The proposed rule would amend parts 925 (Foreign Acquisition), 952 (Solicitation Provisions and Contract Clauses), and 970 (DOE Management and Operating (M & O) Contracts) of the DEAR. The proposed amendments set forth DOE policy that DOE and its contractors must comply with applicable export control laws, regulations, and directives, including, among others listed, the Export Administration Regulations (EAR) and the International Traffic in Arms Regulations (ITAR). The proposed amendments would also add an export control clause to DOE contracts, including to DOE M & O contracts and to any contract that may involve the export of “items” (including unclassified information, materials, technology, equipment, or software). The export control clauses would require contractors to comply with applicable export control laws, regulations, and directives, noting that such responsibility exists independent of, and is not established or limited by, the DEAR.
The proposed export control clauses would also require an “Export Restriction Notice” be included in all transfers, sales or other offerings of items pursuant to a DOE contract. The language of the Export Restriction Notice is provided in the proposed rule and is designed to put a recipient on notice that the use, disposition, export, and re-export of the property attached to the notice are subject to export control laws, regulations, and directives. The rule also contains a mandatory flowdown.
DOE confirms in the notice of the proposed DEAR amendment that the proposed rule addresses concerns raised in DOE Inspector General reports issued in 2004 and 2007. Those reports highlighted deficiencies in how DOE contractors were applying export control procedures and recommended expedited actions to ensure compliance with export control rules by DOE contractors. The rule also is in response to a 2011 Government Accountability Office report identifying weaknesses in government-wide export controls.
As indicated, the proposed rule follows similar rulemaking affecting government contractors by the Department of Defense (DOD) and the DOE proposed rule references the DFARS rule and states that DOE proposes the DEAR amendment for consistency with the 2010 DFARS amendment. The DOE rule does not supersede existing law or regulation, but it does “contractualize” such requirements, as well as remind contractors of obligations under various orders and directives such as the DOE unclassified foreign visit program.
Over the long term the increased “contractualization” of international compliance requirements in the FAR and DFARS and now the DEAR may have more significant ramifications for government contractors.
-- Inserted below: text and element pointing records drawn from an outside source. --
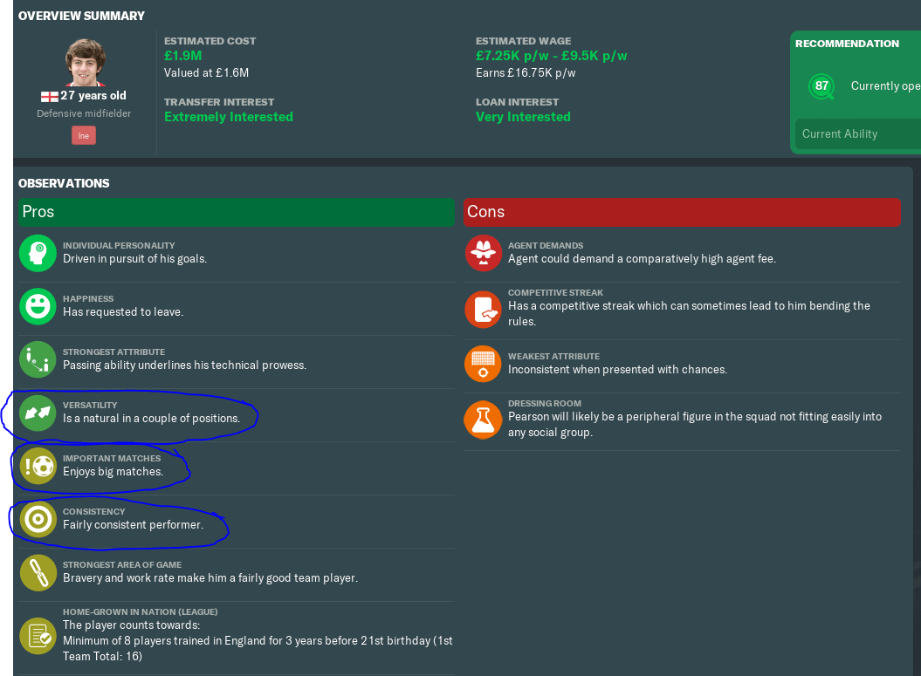Collapse the green Pros section header
This screenshot has width=921, height=676.
[237, 212]
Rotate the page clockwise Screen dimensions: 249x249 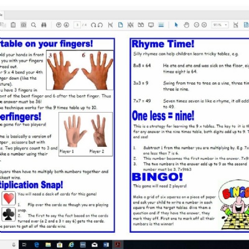(93, 25)
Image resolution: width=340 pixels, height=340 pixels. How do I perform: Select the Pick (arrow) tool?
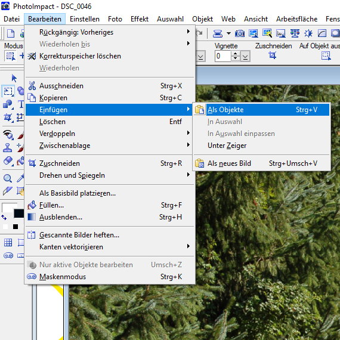pyautogui.click(x=14, y=78)
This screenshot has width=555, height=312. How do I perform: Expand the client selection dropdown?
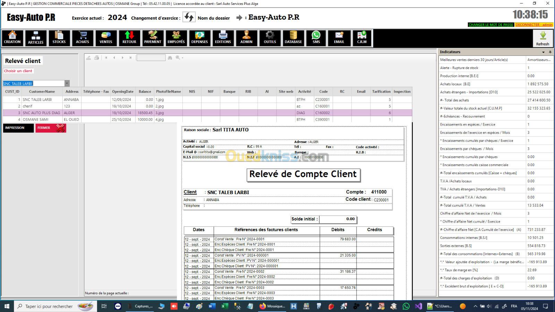click(x=67, y=84)
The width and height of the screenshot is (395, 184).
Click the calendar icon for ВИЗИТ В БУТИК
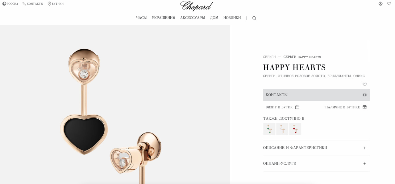pos(297,107)
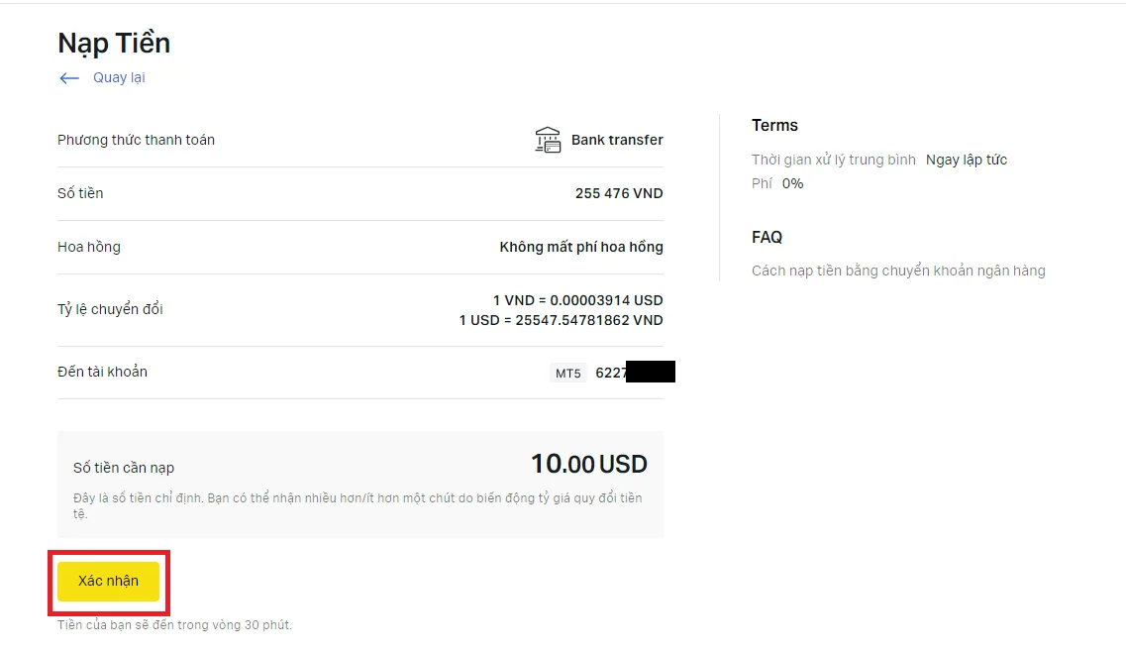
Task: Click the 0% fee value
Action: click(793, 184)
For instance, whereas in the past a violation of export control law was not necessarily a violation of a contractual requirement, if the proposed rule is ultimately finalized or used as an interim rule, failure to comply with export control laws could be viewed as a contractual violation, though unlike certain other government contract clauses such as human trafficking, there are no independent contractual remedies specified in the clauses in the interim rule nor in the final rule, and the language of the preliminary rule and discussion in the preamble make clear that the rule is not meant to impose new substantive obligations (or liability risks) on contractors. In requiring a flowdown, DOE is also signaling to the contractor community that export control compliance is an essential matter to address between prime contractors and subcontractors.
Overall, as we noted with respect to similar changes in the DFARS, the existence of the clause may be a helpful means for primes to remind smaller and perhaps less experienced subcontractors of the need for export control compliance, including in situations where potential export activity may not be so apparent, e.g., when export-controlled technical data, technology or software source code is released to foreign nationals even in the United States.